Lawmakers in Congress will be on the hook if they allow a spying program to expire, Director of National Intelligence James Clapper warned on Monday.
If legislators aren’t able to reauthorize an expiring portion of the Patriot Act that authorizes a contested National Security Agency program, they should be held responsible, Clapper said.
{mosads}“If that tool is taken away from us … and some untoward incident happens that could have been thwarted if we had had it, I hope that everyone involved in that decision assumes the responsibility and it not be blamed, if we have another failure, exclusively on the intelligence community,” he said.
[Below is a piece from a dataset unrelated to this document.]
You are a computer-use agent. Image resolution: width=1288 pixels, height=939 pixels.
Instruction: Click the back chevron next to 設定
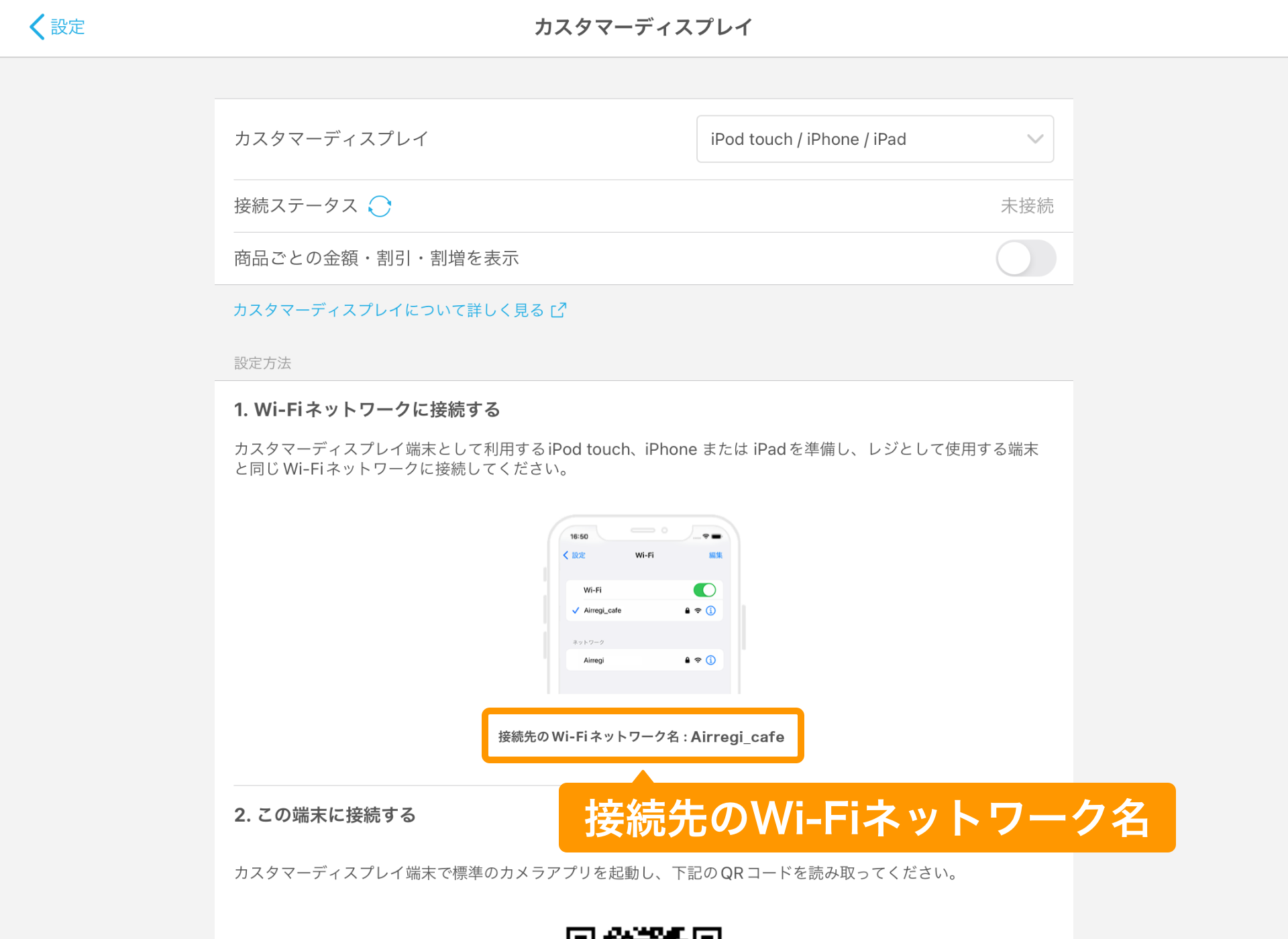[37, 27]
On June 1, the section of the law that allows the NSA to collect bulk records about people’s phone calls by the time is set to expire. The program, which collects “metadata” about people’s calls but not the actual content of their conversations, was the most controversial program revealed by former NSA contractor Edward Snowden in 2013 and has been at the center of major NSA reform efforts ever since.
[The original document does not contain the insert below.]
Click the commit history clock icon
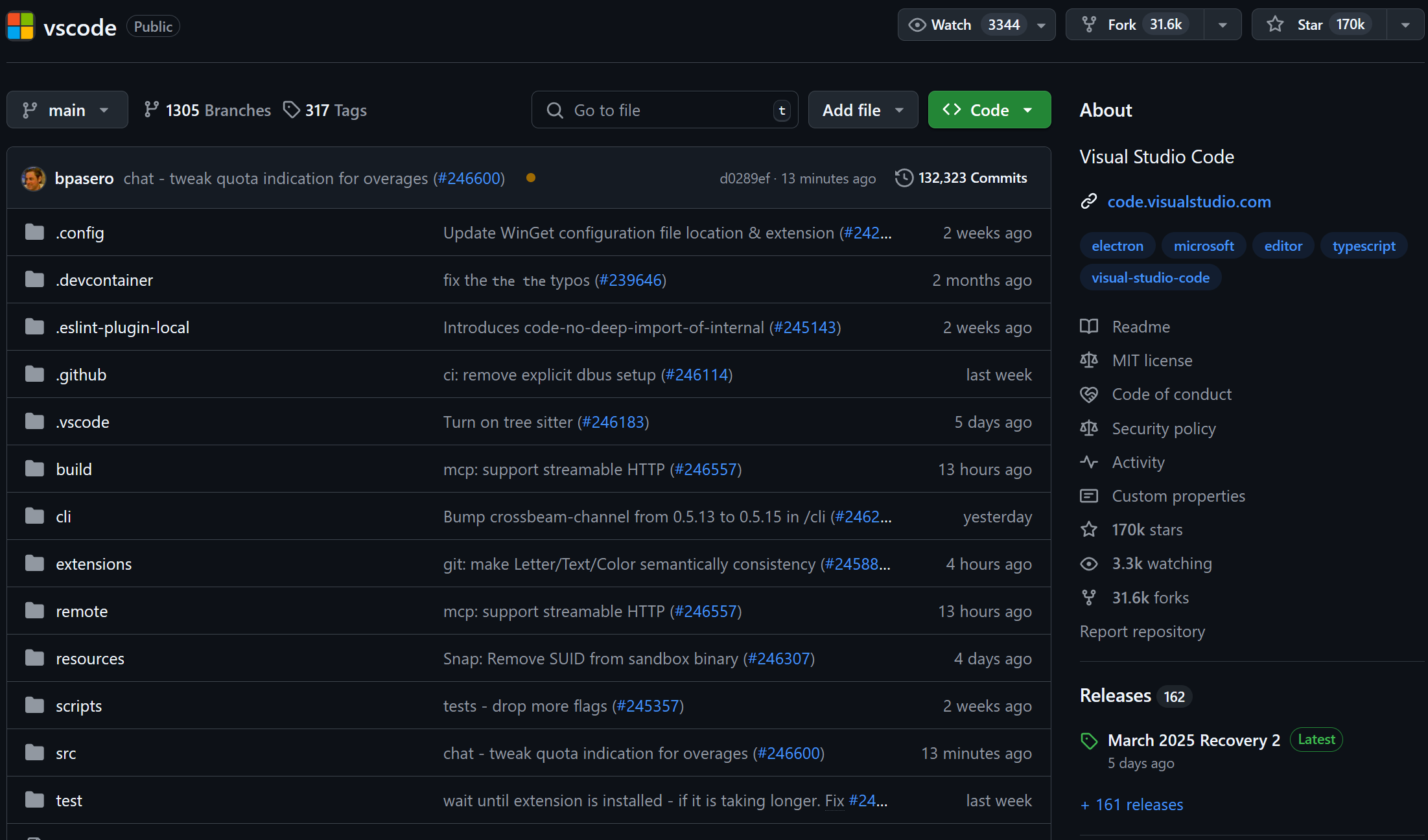 (x=904, y=178)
Clapper and Attorney General Eric Holder last year endorsed legislation that would have ended the program as it currently exists and forced the NSA to get phone records on specific individuals from private companies after obtaining a court order. A version of the legislation passed through the House, but the Senate bill came two votes shy of overcoming a procedural hurdle, dashing the hopes of reformers.
Now, civil liberties advocates have eyed the June 1 sunset date as their best chance to force reform. Without major reforms, some lawmakers have said they are prepared to let the program expire completely.
Forcing the NSA to go to private companies for the records is “the only thing that’s realistic if we’re going to have this at all,” Clapper said, while also acknowledging the possibility that it might indeed expire.
“In the end, the Congress giveth and the Congress taketh away.”
At the same time, Clapper seemed to call for a legislative mandate requiring phone companies to hold onto phone records for a specific period of time, which last year’s bill did not call for and which could stoke ire among NSA critics.
“You do need some historical data if you’re going to discern a pattern,” Clapper said.